Toda la prensa liberal norteamericana está manifestando su temor de que, si pierde las elecciones del 3 de noviembre, el presidente Donald Trump no aceptará la derrota. Así lo ha advertido varias veces: dirá que ha habido fraude. Eso sería un problema jurídico importante, que podría llegar –como en las elecciones del 2000 entre George W. Bush y Al Gore– a que fuera la Corte Suprema la que decidiera quién debe ser el presidente de los Estados Unidos, por encima a pesar del voto popular. Ya hace cuatro años la candidata demócrata Hillary Clinton ganó este por tres millones de diferencia, pero aceptó sin protestar la victoria dada a Trump por los grandes electores del complicado sistema federal de los Estados Unidos. Y por eso es tan importante para los republicanos que, a las volandas, sea llenada por una candidata de derechas, propuesta por Trump, la vacante dejada en esa Corte por la muerte de la jueza demócrata y liberal Ruth Ginsburg.

Pero más peligrosa me parece la posibilidad, la probabilidad, de que no solo Trump sino con él sus partidarios violentos de las milicias supremacistas blancas, rechacen el resultado de las urnas y tomen partido armado contra la posible derrota de su presidente.

Trump los ha llamado a “vigilar” las elecciones. Es decir, en la práctica, a presentarse armados de pistolas y fusiles en los sitios de votación para amedrentar a quienes no voten por Trump, su jefe.
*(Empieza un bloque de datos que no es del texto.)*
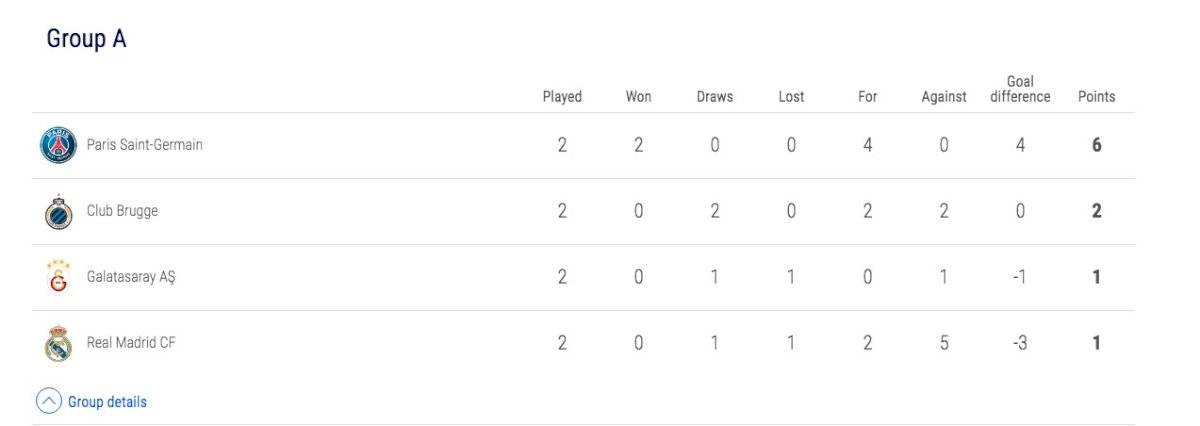Screen dimensions: 1200x426
Task: Click the Lost column header
Action: point(791,97)
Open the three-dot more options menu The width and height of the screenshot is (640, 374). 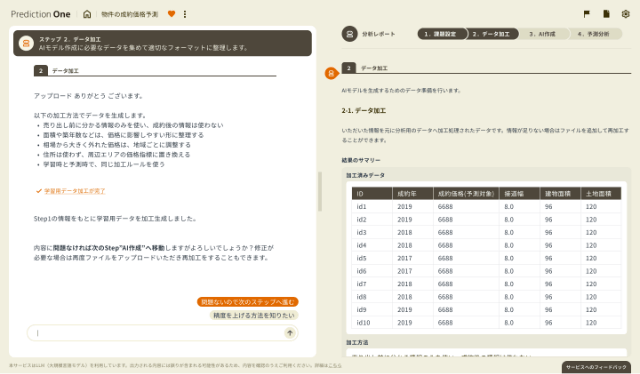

Eso mismo se vio hace casi un siglo en Europa, en las elecciones que acabaron por darles el poder en Italia a Mussolini y en Alemania a Hitler. En Colombia, para no ir tan lejos, lo hemos visto recientemente en las votaciones “democráticas”, bajo la amenaza en unos sitios de los paramilitares de derecha y en otros de los guerrilleros de izquierda: de gente armada. En los Estados Unidos, donde por la protección de la Segunda Enmienda de la Constitución hay repartidas entre la población civil más de 100 millones de armas de guerra –no escopetas de cacería o revólveres de película de cowboys, sino fusiles de asalto y ametralladoras–, los resultados pueden ser aun peores.

Es una cosa que no se ha visto nunca en la historia de ese país: violencia en las elecciones. Los norteamericanos la solían reservar para la vida familiar o universitaria, cuando era violencia individual; y, cuando era colectiva, para sus relaciones con los países extranjeros. Pero una cosa es echar bombas en Vietnam o en Irak o en Libia, y otra muy distinta echar tiros en los puntos de votación de Wisconsin o de Texas, de Oregon o de Nueva York. Trump ha anunciado sin descanso que los demócratas van a hacer fraude en las elecciones, y pretende evitarlo incitando a sus partidarios republicanos a que usen la amenaza. Nunca, desde la Guerra Civil, habían estado tan radicalmente enfrentados los dos grandes partidos norteamericanos. Y el responsable es el presidente. Y la policía. Y la defensa a ultranza de las actuaciones brutales de la policía que ha hecho el presidente. Solo le ha faltado a Trump disfrazarse él mismo de policía para asustar a los manifestantes, como su colega colombiano Iván Duque.

Volviendo a la Guerra Civil de los Estados Unidos: dijo Abraham Lincoln, con quien Trump gusta de compararse, citando una frase de Jesucristo del Evangelio de san Marcos, que “una casa dividida contra sí misma no puede sostenerse”. Ya Trump y el Partido Republicano en su conjunto han conseguido dividir a su país hasta un punto sin precedentes desde aquella guerra, política y moralmente. Y hasta científicamente, entre quienes creen que el coronavirus existe y quienes piensan, con Trump, que es solo un cuento chino.

Así, lo que se juega dentro de 15 días es tremendo. Uno de los dos candidatos, Joe Biden o Donald Trump, tendrá que ganar las elecciones de manera arrolladora para que sea aceptada sin protesta por la otra parte. De lo contrario, habrá violencia.